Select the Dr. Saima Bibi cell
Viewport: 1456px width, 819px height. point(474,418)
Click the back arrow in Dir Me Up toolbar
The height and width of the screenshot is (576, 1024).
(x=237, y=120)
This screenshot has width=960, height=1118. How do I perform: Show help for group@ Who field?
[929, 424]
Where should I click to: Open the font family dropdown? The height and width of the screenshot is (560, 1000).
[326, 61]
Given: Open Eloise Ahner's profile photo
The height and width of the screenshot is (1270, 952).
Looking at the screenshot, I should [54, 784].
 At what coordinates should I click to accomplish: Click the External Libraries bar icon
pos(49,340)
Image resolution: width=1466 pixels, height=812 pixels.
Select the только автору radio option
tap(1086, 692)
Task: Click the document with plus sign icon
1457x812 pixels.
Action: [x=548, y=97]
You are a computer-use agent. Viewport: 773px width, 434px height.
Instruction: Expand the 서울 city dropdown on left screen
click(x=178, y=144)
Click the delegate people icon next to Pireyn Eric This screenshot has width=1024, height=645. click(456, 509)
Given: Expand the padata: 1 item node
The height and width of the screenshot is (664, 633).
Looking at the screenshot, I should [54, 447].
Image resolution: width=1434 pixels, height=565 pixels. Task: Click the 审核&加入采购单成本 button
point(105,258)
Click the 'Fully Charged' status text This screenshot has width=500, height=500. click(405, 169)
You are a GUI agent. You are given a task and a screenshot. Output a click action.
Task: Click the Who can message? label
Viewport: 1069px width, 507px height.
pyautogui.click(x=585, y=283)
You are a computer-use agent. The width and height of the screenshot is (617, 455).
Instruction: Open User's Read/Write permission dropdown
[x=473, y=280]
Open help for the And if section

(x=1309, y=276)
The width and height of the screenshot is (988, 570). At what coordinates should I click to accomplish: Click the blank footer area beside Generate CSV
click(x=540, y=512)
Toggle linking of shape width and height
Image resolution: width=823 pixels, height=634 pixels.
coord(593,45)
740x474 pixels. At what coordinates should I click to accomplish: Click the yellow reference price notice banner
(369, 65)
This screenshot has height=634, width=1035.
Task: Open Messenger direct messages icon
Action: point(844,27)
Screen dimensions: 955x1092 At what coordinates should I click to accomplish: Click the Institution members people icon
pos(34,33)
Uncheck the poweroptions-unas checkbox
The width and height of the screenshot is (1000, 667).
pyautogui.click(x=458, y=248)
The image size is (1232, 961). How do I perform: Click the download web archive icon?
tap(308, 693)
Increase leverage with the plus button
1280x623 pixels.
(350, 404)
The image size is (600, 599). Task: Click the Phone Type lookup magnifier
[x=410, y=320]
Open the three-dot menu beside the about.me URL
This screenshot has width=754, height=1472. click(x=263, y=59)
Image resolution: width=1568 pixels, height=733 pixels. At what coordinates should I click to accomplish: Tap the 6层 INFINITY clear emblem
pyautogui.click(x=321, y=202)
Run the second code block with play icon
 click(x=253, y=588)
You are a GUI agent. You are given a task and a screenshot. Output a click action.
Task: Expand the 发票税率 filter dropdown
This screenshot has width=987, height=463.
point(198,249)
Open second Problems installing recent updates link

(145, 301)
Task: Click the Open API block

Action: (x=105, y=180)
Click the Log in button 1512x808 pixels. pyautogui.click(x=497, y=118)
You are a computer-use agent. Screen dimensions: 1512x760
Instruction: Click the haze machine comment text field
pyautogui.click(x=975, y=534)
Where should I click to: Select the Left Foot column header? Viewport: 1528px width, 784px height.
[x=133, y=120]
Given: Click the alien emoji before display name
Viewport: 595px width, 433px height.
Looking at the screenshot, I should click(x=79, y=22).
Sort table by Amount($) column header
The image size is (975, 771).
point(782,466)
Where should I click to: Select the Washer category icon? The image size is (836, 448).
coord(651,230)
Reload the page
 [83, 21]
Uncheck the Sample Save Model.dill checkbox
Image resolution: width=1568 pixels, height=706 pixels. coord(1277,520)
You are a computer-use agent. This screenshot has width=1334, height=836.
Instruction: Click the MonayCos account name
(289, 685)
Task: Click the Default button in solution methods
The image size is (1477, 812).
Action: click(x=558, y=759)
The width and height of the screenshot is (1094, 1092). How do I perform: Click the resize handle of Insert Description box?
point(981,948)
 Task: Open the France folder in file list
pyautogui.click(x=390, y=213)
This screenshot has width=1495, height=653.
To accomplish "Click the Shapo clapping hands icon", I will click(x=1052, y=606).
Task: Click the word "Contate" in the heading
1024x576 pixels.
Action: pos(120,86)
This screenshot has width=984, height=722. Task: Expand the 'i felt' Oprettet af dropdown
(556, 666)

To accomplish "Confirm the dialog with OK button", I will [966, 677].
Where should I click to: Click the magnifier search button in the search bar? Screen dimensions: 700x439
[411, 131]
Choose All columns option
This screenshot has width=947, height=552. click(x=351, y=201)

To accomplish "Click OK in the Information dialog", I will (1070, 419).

━━━━━━━━━━━━━━━━━━━━

The records above should be restated word for word, please.

**EXERCISE RESPONSE**
Select the Dr. Saima Bibi cell
Viewport: 1456px width, 819px height. point(474,418)
Click the back arrow in Dir Me Up toolbar
The height and width of the screenshot is (576, 1024).
(x=237, y=120)
This screenshot has width=960, height=1118. How do I perform: Show help for group@ Who field?
[929, 424]
Where should I click to: Open the font family dropdown? The height and width of the screenshot is (560, 1000).
[326, 61]
Given: Open Eloise Ahner's profile photo
The height and width of the screenshot is (1270, 952).
Looking at the screenshot, I should [54, 784].
 At what coordinates should I click to accomplish: Click the External Libraries bar icon
pos(49,340)
Image resolution: width=1466 pixels, height=812 pixels.
Select the только автору radio option
tap(1086, 692)
Task: Click the document with plus sign icon
1457x812 pixels.
Action: [x=548, y=97]
You are a computer-use agent. Viewport: 773px width, 434px height.
Instruction: Expand the 서울 city dropdown on left screen
click(x=178, y=144)
Click the delegate people icon next to Pireyn Eric This screenshot has width=1024, height=645. click(456, 509)
Given: Expand the padata: 1 item node
The height and width of the screenshot is (664, 633).
Looking at the screenshot, I should [54, 447].
Image resolution: width=1434 pixels, height=565 pixels. Task: Click the 审核&加入采购单成本 button
point(105,258)
Click the 'Fully Charged' status text This screenshot has width=500, height=500. click(405, 169)
You are a GUI agent. You are given a task and a screenshot. Output a click action.
Task: Click the Who can message? label
Viewport: 1069px width, 507px height.
pyautogui.click(x=585, y=283)
You are a computer-use agent. The width and height of the screenshot is (617, 455).
Instruction: Open User's Read/Write permission dropdown
[x=473, y=280]
Open help for the And if section

(x=1309, y=276)
The width and height of the screenshot is (988, 570). At what coordinates should I click to accomplish: Click the blank footer area beside Generate CSV
click(x=540, y=512)
Toggle linking of shape width and height
Image resolution: width=823 pixels, height=634 pixels.
coord(593,45)
740x474 pixels. At what coordinates should I click to accomplish: Click the yellow reference price notice banner
(369, 65)
This screenshot has height=634, width=1035.
Task: Open Messenger direct messages icon
Action: point(844,27)
Screen dimensions: 955x1092 At what coordinates should I click to accomplish: Click the Institution members people icon
pos(34,33)
Uncheck the poweroptions-unas checkbox
The width and height of the screenshot is (1000, 667).
pyautogui.click(x=458, y=248)
The image size is (1232, 961). How do I perform: Click the download web archive icon?
tap(308, 693)
Increase leverage with the plus button
1280x623 pixels.
(350, 404)
The image size is (600, 599). Task: Click the Phone Type lookup magnifier
[x=410, y=320]
Open the three-dot menu beside the about.me URL
This screenshot has width=754, height=1472. click(x=263, y=59)
Image resolution: width=1568 pixels, height=733 pixels. At what coordinates should I click to accomplish: Tap the 6层 INFINITY clear emblem
pyautogui.click(x=321, y=202)
Run the second code block with play icon
 click(x=253, y=588)
You are a GUI agent. You are given a task and a screenshot. Output a click action.
Task: Expand the 发票税率 filter dropdown
This screenshot has width=987, height=463.
point(198,249)
Open second Problems installing recent updates link

(145, 301)
Task: Click the Open API block

Action: (x=105, y=180)
Click the Log in button 1512x808 pixels. pyautogui.click(x=497, y=118)
You are a computer-use agent. Screen dimensions: 1512x760
Instruction: Click the haze machine comment text field
pyautogui.click(x=975, y=534)
Where should I click to: Select the Left Foot column header? Viewport: 1528px width, 784px height.
[x=133, y=120]
Given: Click the alien emoji before display name
Viewport: 595px width, 433px height.
Looking at the screenshot, I should click(x=79, y=22).
Sort table by Amount($) column header
The image size is (975, 771).
point(782,466)
Where should I click to: Select the Washer category icon? The image size is (836, 448).
coord(651,230)
Reload the page
 [83, 21]
Uncheck the Sample Save Model.dill checkbox
Image resolution: width=1568 pixels, height=706 pixels. coord(1277,520)
You are a computer-use agent. This screenshot has width=1334, height=836.
Instruction: Click the MonayCos account name
(289, 685)
Task: Click the Default button in solution methods
The image size is (1477, 812).
Action: click(x=558, y=759)
The width and height of the screenshot is (1094, 1092). How do I perform: Click the resize handle of Insert Description box?
point(981,948)
 Task: Open the France folder in file list
pyautogui.click(x=390, y=213)
This screenshot has width=1495, height=653.
To accomplish "Click the Shapo clapping hands icon", I will click(x=1052, y=606).
Task: Click the word "Contate" in the heading
1024x576 pixels.
Action: pos(120,86)
This screenshot has width=984, height=722. Task: Expand the 'i felt' Oprettet af dropdown
(556, 666)

To accomplish "Confirm the dialog with OK button", I will [966, 677].
Where should I click to: Click the magnifier search button in the search bar? Screen dimensions: 700x439
[411, 131]
Choose All columns option
This screenshot has width=947, height=552. click(x=351, y=201)

To accomplish "Click OK in the Information dialog", I will (1070, 419).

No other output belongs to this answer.